WEEKLY VOLCANO: How are you feeling these days?

LEWIS BLACK: How I'm feeling is I need five research assistants every morning to go through the (news) and get it all collated into something that's comprehensible and ... just to come up with facts. We don't seem to know where they are anymore. It seems like we didn't leave enough bread crumbs in the woods ... One group has a totally different set of facts than the other, so we're wandering around in two parallel universes.

WV: Why are there so few successful, conservative political comedians?

LB: Part of the problem they face is that the Democrats aren't funny. I used to say in the act: The Democrats are dumb and the Republicans are stupid, and stupid is funny and dumb is not. You listen to 'em for two minutes, and you go: Wow, I don't know what you said, and whatever you do, don't say it again ... The ones who generally end up doing comedy are people who feel like they're outsiders or have been put upon. It's hard if you don't have empathy for the person who's getting f***ed.

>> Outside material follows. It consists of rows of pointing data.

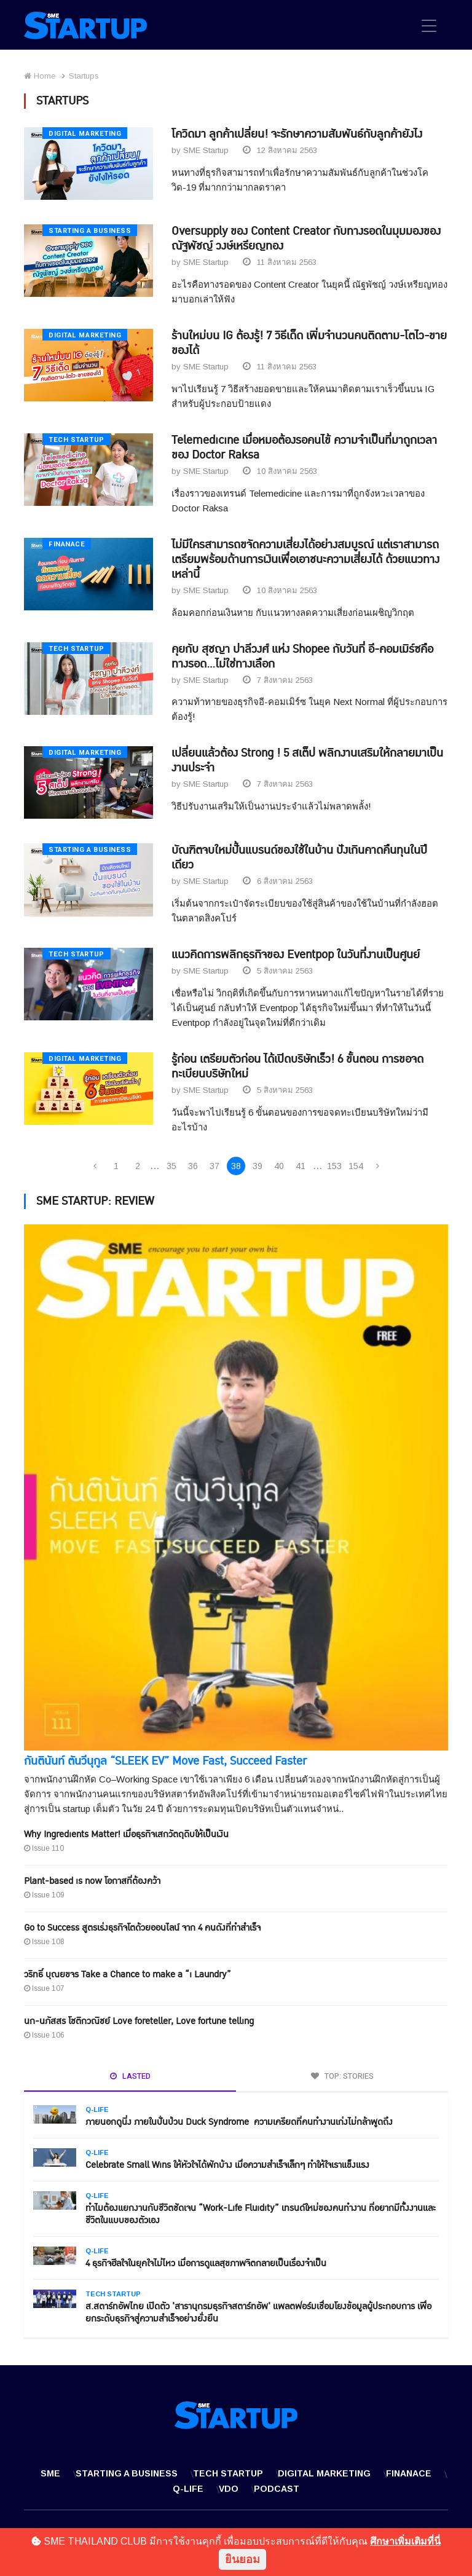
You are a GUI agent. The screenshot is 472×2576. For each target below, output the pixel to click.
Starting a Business (90, 231)
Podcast (276, 2489)
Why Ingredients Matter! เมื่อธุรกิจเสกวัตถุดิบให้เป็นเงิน (126, 1835)
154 (355, 1167)
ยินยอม (242, 2559)
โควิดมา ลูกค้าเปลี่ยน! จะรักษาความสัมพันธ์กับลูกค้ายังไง (296, 134)
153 (334, 1167)
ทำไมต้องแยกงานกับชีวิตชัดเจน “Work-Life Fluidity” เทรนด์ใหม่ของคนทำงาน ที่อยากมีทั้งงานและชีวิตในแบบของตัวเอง (260, 2215)
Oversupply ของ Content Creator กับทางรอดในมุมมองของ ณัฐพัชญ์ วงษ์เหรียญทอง (306, 239)
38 (236, 1167)
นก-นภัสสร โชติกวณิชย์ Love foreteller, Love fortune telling (139, 2022)
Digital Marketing (85, 133)
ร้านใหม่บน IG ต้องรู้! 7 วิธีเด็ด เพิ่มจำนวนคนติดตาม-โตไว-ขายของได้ (309, 343)
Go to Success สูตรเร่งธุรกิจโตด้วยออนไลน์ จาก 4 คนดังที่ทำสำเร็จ (142, 1928)
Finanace (67, 544)
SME (50, 2474)
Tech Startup (76, 440)
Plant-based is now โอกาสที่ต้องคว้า (92, 1882)
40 (279, 1167)
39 (257, 1167)
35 (171, 1167)
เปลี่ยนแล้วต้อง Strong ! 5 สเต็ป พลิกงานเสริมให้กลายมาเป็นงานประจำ (307, 761)
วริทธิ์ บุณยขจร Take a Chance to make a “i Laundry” (127, 1975)
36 (193, 1167)
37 (214, 1167)
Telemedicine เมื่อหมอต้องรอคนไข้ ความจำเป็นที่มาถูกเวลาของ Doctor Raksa (304, 447)
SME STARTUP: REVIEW (95, 1202)
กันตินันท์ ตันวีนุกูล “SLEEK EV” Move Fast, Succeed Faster (165, 1762)
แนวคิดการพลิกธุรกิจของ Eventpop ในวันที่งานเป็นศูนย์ (295, 955)
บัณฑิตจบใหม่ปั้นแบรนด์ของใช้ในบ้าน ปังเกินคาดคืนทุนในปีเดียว (299, 858)
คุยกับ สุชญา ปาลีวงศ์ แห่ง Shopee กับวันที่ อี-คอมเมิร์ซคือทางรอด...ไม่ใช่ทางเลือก (302, 656)
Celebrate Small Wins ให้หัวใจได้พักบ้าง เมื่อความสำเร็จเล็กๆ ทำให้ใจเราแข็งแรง (227, 2166)
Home (39, 76)
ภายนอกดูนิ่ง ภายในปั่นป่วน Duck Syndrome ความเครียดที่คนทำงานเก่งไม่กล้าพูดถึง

WV: Is comedy an effective form of protest, or does it just make us feel better?

LB: It goes back to the emperor's wearing no clothes. Somebody's gotta keep pointing it out. Part of it is, in fact, that authority shouldn't be listened to because they're the authority. Part of it is that you're not crazy - they want you to think you're crazy. In part it's because journalism left the landscape. That kind of opened the door, and also, it was the 24-hour news cycle so there was no escaping. Look, the only thing I thought the Obama presidency could really do was - by the time Bush left office, and due to what had become the trauma of a war that went on way too long, we had reached the point that America was literally in a total stroke. It's a stroke patient, so Obama's job as the President was to see if he could get America to just move a couple of fingers; and boy, if it could lift its hand, that would really be something. And apparently, that's as far as we've gotten ... It goes back to a two-party system that is completely like dinosaurs. The brain is now the size of a pea.

Black appears Saturday at Tacoma's Pantages Theater. His show culminates in a Q&A session with a round of improvised "rants" that appear subsequently on LewisBlack.com/live.